Czy prezydent Bronisław Komorowski przeprosi za słowa o Polakach jako "narodzie sprawców"?

Czytaj więcej Subskrybuj 50% taniej
Sprawdź
Fot. PAP/Andrzej Grygiel
Fot. PAP/Andrzej Grygiel

Polski prezydent Bronisław Komorowski w 2011 roku tak napisał do uczestników uroczystości w Jedwabnem w siedemdziesiąta rocznicę mordu na Żydach:

Naród ofiar musiał uznać tę niełatwą prawdę, że bywał także sprawcą. Długo trwało zanim zrozumieliśmy, że przyznanie się do tej winy nie przekreśla polskiej martyrologii i polskiego bohaterstwa w walce z niemieckim i sowieckim okupantem, że nie oznacza relatywizacji win i wywrócenia proporcji w ocenie historycznych zasług i grzechów.

Natomiast amerykański polityk James B. Comey, szef FBI, powiedział kilka dni temu, że:

Wspólnicy z Niemiec, Polski, Węgier i wielu innych miejsc nie zrobili niczego złego, bo przekonali siebie do tego, że uczynili to, co było słuszne i od czego nie było ucieczki.
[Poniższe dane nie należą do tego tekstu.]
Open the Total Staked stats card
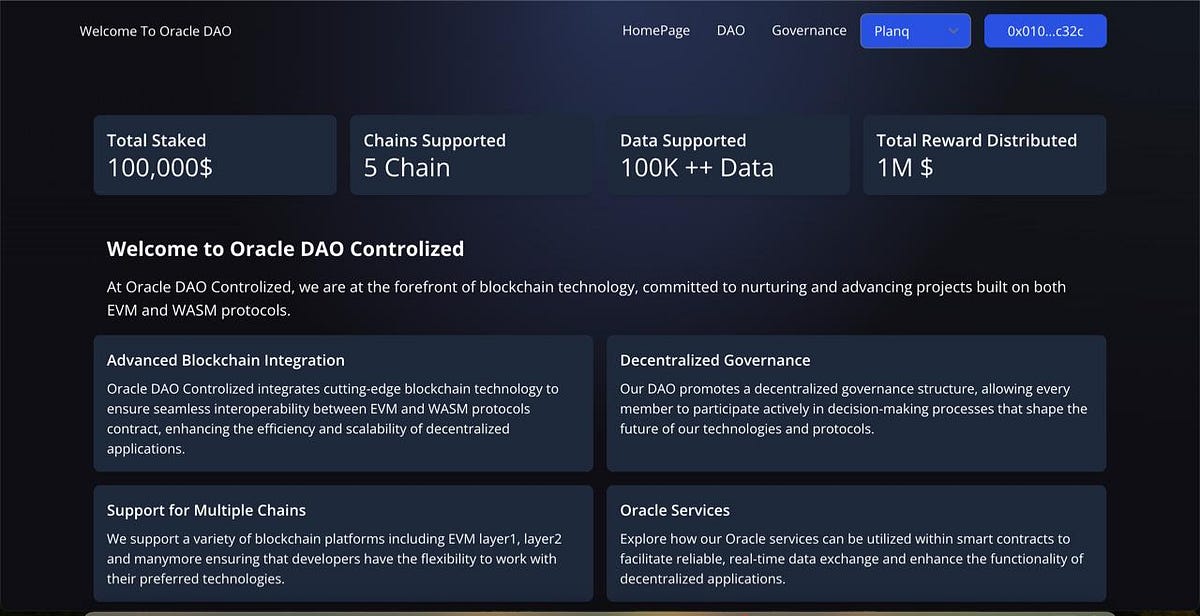This screenshot has width=1200, height=616. (214, 155)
To robią ludzie i to powinno nas naprawdę przerażać.

Mamy więc z jednej strony narrację o narodzie sprawców, z drugiej strony o wspólnikach. Nikła różnica w sensie merytorycznym, skoro chodzi o uczestników mordu. Dla ofiar nawet żadna różnica. Można nawet powiedzieć, że Amerykanin potraktował Polaków łagodniej, bo nie zaznaczył, że chodzi o naród – dość enigmatycznie potraktował Polaków, w domyśle niektórych - jako wspólników. Natomiast polski prezydent się nie zawahał i palnął z grubej armaty, jak to zresztą ma we zwyczaju – obciążył winą cały naród.
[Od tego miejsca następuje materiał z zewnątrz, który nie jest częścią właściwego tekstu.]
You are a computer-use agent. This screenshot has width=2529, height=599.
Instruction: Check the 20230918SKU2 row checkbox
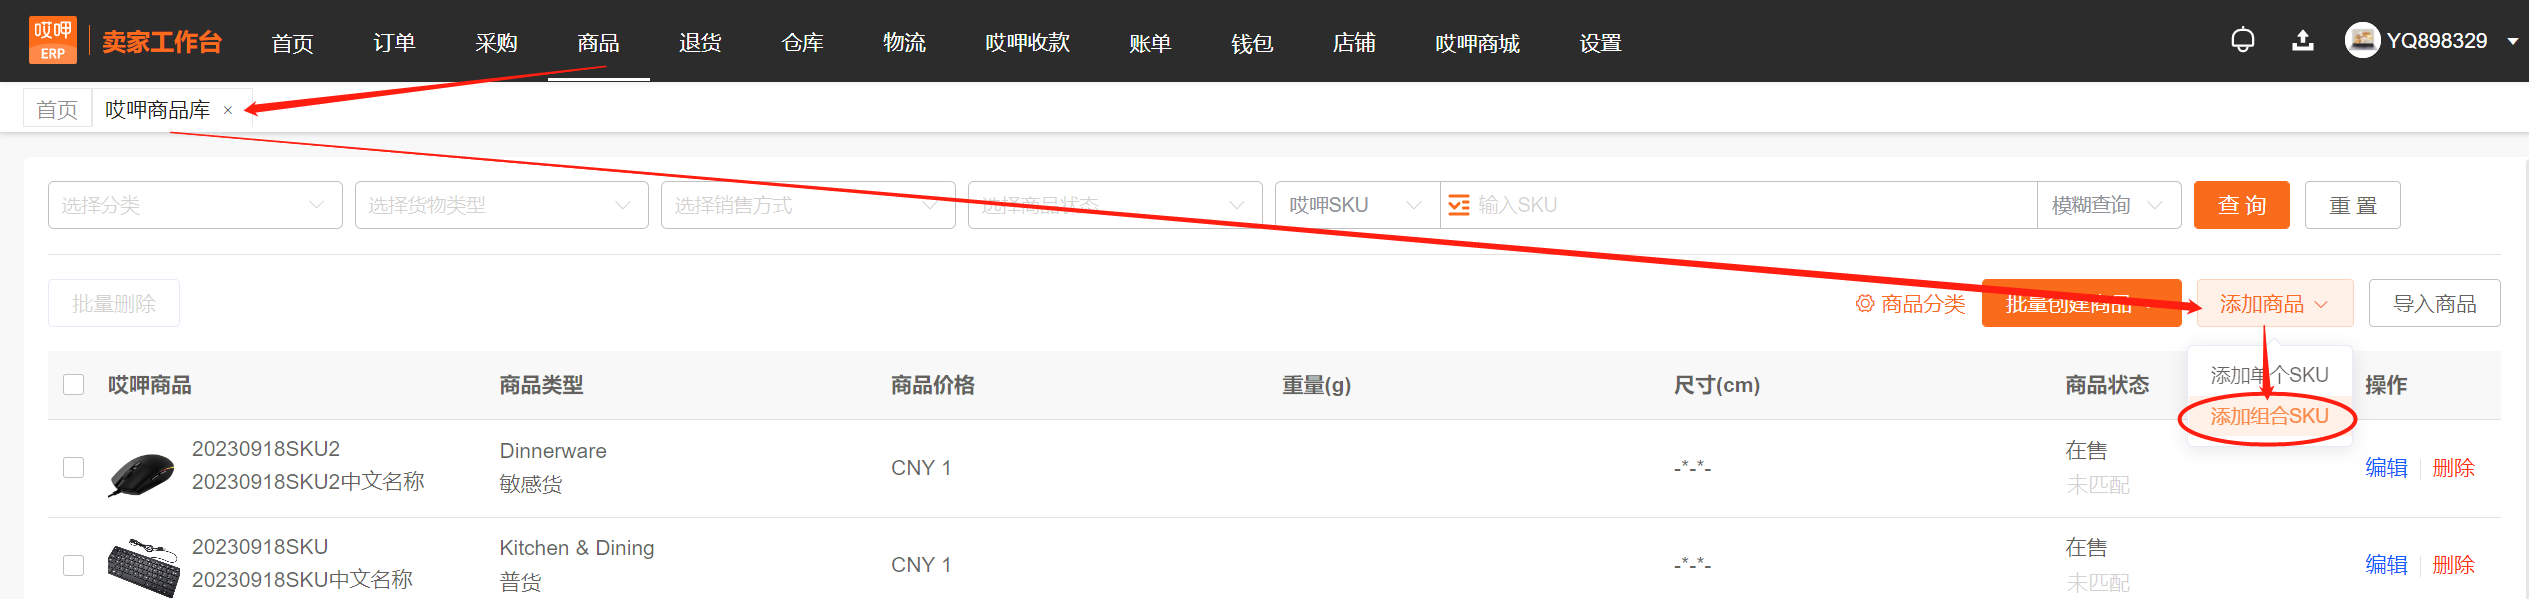point(74,468)
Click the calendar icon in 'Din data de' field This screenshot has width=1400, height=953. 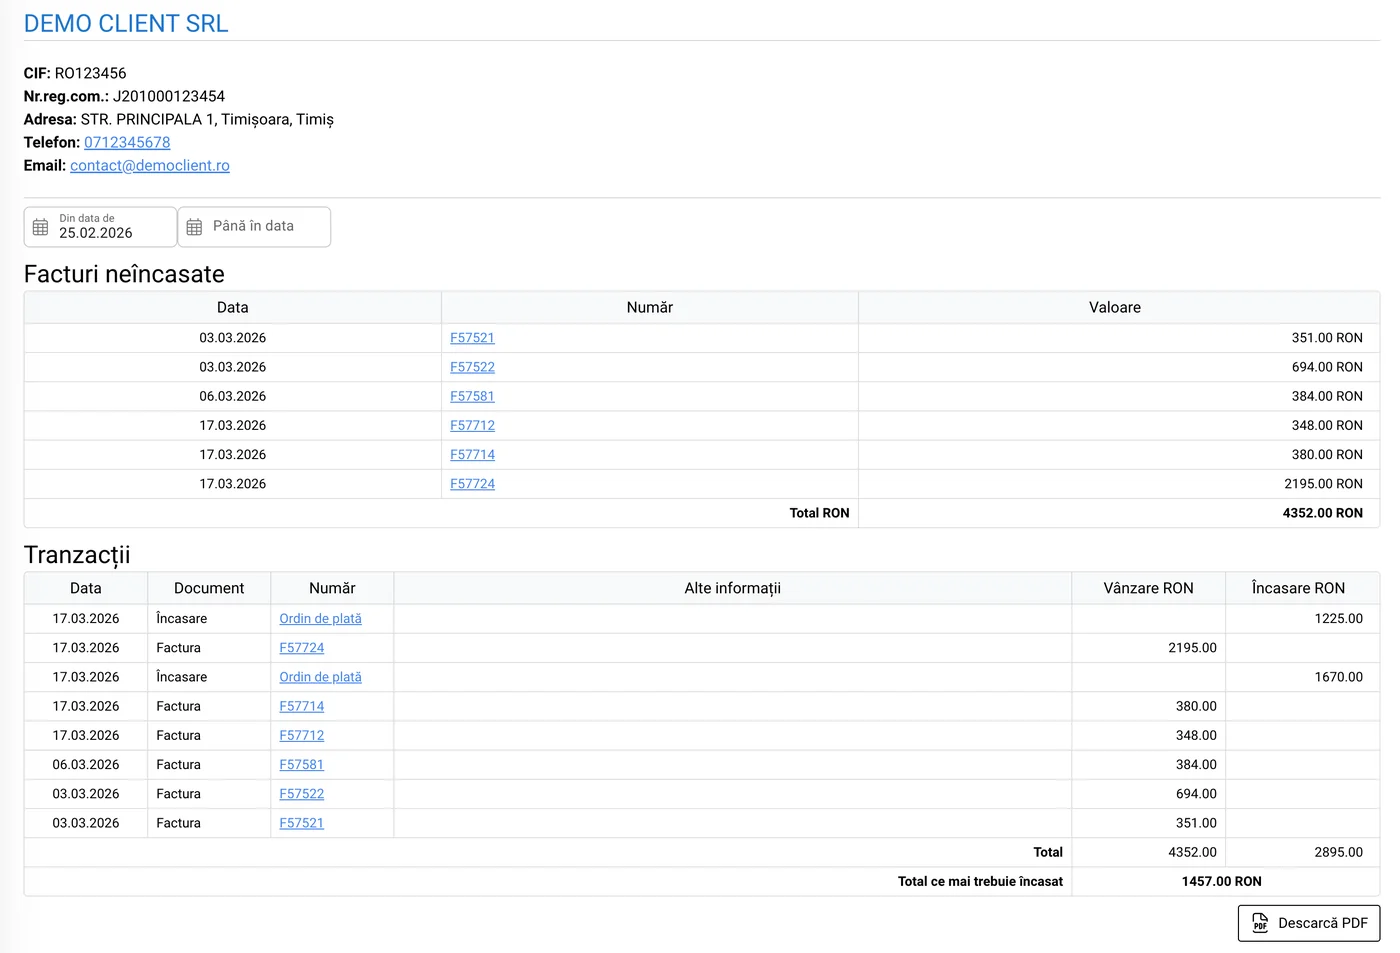coord(40,227)
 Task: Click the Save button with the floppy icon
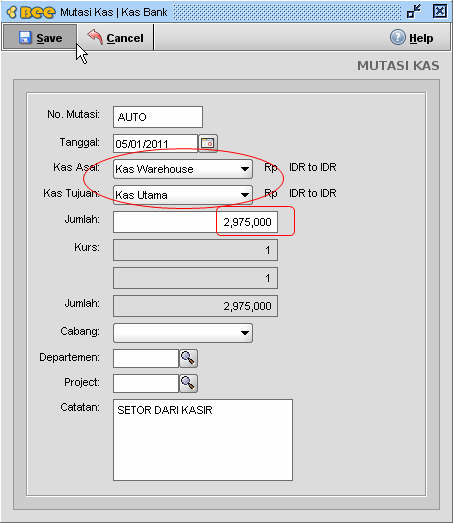pyautogui.click(x=40, y=37)
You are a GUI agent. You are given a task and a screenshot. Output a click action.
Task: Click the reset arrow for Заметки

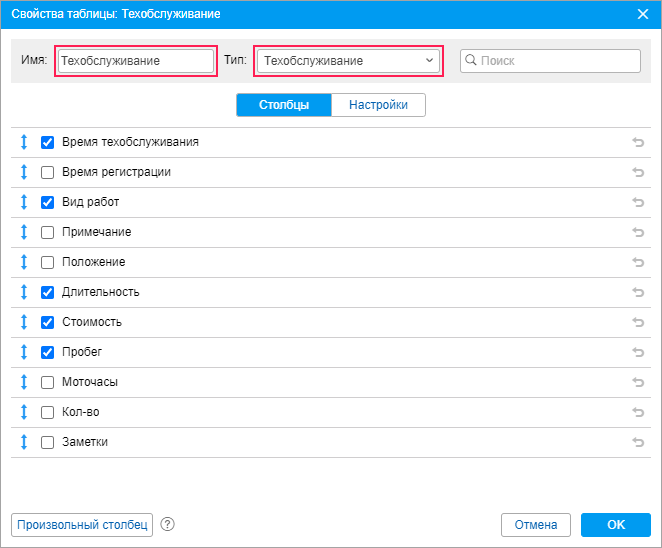click(637, 442)
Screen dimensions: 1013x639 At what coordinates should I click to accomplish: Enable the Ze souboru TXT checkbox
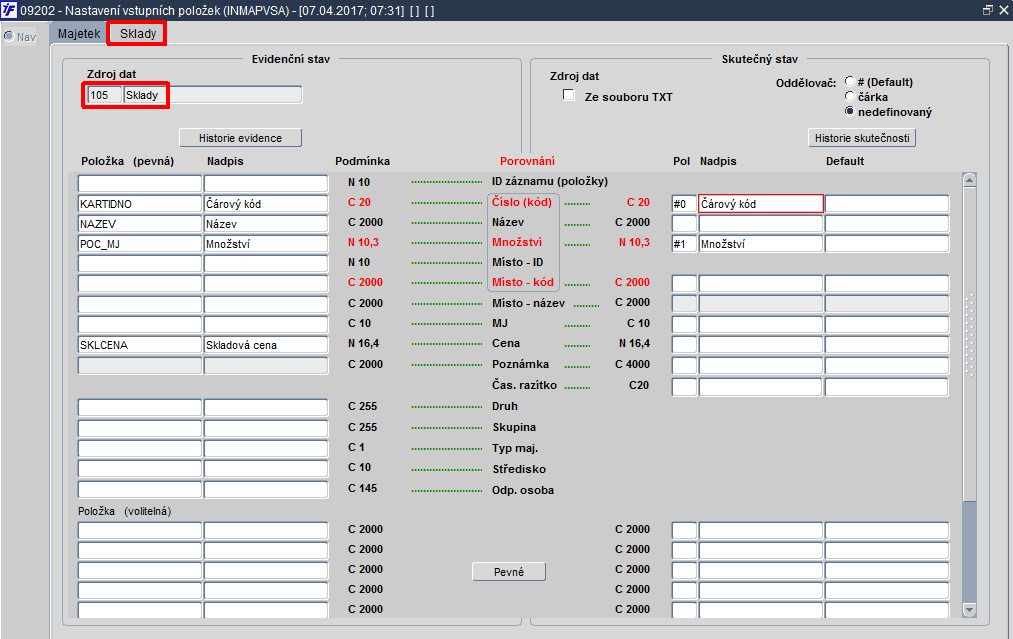tap(569, 95)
Zatem równie dobrze Polacy mogą się domagać przeprosin od szefa FBI, jak od prezydenta Komorowskiego. W końcu szef FBI, zapoznając się z tematem Holokaustu mógł przeczytać także list Komorowskiego, w którym ten pisze o Polakach jako „narodzie sprawców”. I wtedy Amerykanin mógł także słusznie pomyśleć, że skoro polski prezydent publicznie takie rzeczy wygłasza, to musi być coś na rzeczy. I powiedział to, co powiedział. W końcu czerpał wiedzę od polskiego prezydenta, wybranego przez Polaków.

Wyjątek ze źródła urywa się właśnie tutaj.